• **Activity**:
Find all the lines in the entries below that hold the word "computer" and copy them.

• **Saved data entries**:
===============

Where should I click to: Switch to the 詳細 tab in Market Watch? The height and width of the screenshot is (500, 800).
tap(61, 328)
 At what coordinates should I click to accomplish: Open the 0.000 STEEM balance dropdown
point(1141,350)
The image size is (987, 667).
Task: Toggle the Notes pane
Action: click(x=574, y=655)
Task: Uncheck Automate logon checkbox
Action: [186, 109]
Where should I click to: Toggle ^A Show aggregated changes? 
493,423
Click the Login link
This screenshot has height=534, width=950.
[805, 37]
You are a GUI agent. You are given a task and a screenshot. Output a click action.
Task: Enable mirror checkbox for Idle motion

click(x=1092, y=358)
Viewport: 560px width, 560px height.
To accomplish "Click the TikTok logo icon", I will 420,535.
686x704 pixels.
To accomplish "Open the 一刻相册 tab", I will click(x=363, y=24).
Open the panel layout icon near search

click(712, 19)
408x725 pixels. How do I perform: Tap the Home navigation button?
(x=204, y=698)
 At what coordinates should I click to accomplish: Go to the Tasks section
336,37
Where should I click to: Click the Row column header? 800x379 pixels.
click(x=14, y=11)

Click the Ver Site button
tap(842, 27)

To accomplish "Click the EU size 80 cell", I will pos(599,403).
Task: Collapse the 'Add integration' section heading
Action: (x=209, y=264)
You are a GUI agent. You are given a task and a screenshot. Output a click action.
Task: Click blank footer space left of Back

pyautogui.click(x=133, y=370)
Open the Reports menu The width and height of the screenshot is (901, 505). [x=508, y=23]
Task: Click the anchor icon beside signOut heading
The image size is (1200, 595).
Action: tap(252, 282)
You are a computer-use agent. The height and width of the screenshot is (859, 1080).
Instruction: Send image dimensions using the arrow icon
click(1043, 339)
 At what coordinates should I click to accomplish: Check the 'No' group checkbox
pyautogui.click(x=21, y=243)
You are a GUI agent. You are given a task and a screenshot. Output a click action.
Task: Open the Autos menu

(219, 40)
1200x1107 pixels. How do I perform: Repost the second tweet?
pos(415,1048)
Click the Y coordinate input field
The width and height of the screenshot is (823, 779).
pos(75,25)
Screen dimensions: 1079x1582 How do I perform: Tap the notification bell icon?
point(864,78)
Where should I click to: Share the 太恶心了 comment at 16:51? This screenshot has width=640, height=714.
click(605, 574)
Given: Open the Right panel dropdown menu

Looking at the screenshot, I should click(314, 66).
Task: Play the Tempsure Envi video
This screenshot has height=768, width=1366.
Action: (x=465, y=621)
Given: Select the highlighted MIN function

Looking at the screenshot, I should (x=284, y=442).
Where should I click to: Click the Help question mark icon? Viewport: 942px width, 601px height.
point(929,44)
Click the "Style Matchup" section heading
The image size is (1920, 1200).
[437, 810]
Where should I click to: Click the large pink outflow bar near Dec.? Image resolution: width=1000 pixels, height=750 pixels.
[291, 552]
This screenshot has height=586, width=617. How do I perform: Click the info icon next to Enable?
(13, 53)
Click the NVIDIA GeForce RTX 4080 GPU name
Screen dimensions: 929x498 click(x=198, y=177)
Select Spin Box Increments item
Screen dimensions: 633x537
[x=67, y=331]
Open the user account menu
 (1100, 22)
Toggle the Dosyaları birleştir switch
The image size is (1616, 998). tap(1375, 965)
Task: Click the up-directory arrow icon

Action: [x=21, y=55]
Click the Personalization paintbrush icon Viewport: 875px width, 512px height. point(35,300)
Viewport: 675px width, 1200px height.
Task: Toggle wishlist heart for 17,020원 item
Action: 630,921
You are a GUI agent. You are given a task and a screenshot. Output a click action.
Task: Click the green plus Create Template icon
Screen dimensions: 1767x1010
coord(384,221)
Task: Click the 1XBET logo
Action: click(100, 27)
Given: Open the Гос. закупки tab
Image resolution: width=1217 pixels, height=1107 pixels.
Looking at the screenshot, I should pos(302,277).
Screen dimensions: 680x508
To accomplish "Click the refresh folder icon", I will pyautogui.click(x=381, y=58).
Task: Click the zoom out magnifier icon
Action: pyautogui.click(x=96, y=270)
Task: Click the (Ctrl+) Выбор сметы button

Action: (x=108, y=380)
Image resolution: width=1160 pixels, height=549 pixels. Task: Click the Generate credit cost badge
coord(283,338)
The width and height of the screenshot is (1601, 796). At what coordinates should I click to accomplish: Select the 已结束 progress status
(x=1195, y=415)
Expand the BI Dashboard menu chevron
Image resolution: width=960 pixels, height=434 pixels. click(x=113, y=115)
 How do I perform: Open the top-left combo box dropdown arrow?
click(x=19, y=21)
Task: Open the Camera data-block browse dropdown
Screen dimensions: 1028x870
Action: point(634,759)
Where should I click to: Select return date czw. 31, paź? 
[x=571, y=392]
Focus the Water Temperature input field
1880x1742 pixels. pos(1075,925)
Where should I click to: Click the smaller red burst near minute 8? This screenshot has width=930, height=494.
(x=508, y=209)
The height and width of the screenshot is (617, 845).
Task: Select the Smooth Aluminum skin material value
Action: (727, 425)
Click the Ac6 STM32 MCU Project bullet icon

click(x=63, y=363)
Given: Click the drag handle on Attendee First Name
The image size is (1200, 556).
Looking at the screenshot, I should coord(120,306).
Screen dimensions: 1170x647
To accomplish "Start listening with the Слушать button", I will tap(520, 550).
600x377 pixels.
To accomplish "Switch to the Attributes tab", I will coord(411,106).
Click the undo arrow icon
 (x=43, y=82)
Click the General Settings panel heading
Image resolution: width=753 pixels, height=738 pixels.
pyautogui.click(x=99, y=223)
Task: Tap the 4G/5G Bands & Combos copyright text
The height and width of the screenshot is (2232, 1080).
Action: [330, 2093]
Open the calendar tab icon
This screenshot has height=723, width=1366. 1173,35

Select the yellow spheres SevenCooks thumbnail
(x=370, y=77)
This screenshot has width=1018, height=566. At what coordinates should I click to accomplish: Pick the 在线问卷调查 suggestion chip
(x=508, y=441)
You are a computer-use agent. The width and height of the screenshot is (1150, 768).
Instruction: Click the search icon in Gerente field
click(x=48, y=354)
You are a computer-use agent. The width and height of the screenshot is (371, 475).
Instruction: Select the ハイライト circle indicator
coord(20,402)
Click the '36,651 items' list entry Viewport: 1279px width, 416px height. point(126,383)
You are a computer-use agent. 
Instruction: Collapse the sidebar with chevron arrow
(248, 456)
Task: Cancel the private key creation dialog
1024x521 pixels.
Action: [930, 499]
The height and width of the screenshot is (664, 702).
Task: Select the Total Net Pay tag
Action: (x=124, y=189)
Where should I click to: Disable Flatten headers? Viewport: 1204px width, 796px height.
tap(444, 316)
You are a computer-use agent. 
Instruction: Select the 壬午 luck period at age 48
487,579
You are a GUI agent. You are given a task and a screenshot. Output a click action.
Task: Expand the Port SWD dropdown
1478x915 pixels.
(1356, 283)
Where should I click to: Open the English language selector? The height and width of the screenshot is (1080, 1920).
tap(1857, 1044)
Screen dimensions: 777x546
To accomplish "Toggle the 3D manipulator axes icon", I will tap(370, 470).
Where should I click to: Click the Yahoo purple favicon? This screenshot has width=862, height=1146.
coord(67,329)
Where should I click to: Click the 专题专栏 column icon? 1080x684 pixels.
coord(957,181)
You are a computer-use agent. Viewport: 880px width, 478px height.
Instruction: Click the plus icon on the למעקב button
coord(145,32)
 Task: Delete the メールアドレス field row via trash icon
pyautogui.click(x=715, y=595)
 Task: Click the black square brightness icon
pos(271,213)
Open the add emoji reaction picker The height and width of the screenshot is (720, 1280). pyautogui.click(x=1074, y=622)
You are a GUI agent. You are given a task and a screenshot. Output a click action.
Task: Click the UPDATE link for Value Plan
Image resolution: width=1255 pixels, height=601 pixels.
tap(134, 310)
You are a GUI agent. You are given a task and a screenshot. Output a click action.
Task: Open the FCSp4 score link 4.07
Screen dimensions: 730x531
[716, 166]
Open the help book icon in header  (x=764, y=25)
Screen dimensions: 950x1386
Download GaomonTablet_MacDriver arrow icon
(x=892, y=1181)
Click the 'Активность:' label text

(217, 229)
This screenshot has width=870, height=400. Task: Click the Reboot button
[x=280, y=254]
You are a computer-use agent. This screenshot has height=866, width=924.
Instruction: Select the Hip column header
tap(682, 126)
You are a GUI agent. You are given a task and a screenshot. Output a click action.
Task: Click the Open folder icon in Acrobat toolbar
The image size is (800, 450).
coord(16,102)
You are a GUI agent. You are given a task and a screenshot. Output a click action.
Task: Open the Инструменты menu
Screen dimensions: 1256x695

===============

• **Answer below**:
You are a computer-use agent. The height and width of the screenshot is (859, 1080).
You are a computer-use agent. The width and height of the screenshot is (1150, 768).
You are a computer-use agent. The width and height of the screenshot is (371, 475).
You are a computer-use agent. 
You are a computer-use agent. 
You are a computer-use agent. Viewport: 880px width, 478px height.
You are a computer-use agent. This screenshot has height=866, width=924.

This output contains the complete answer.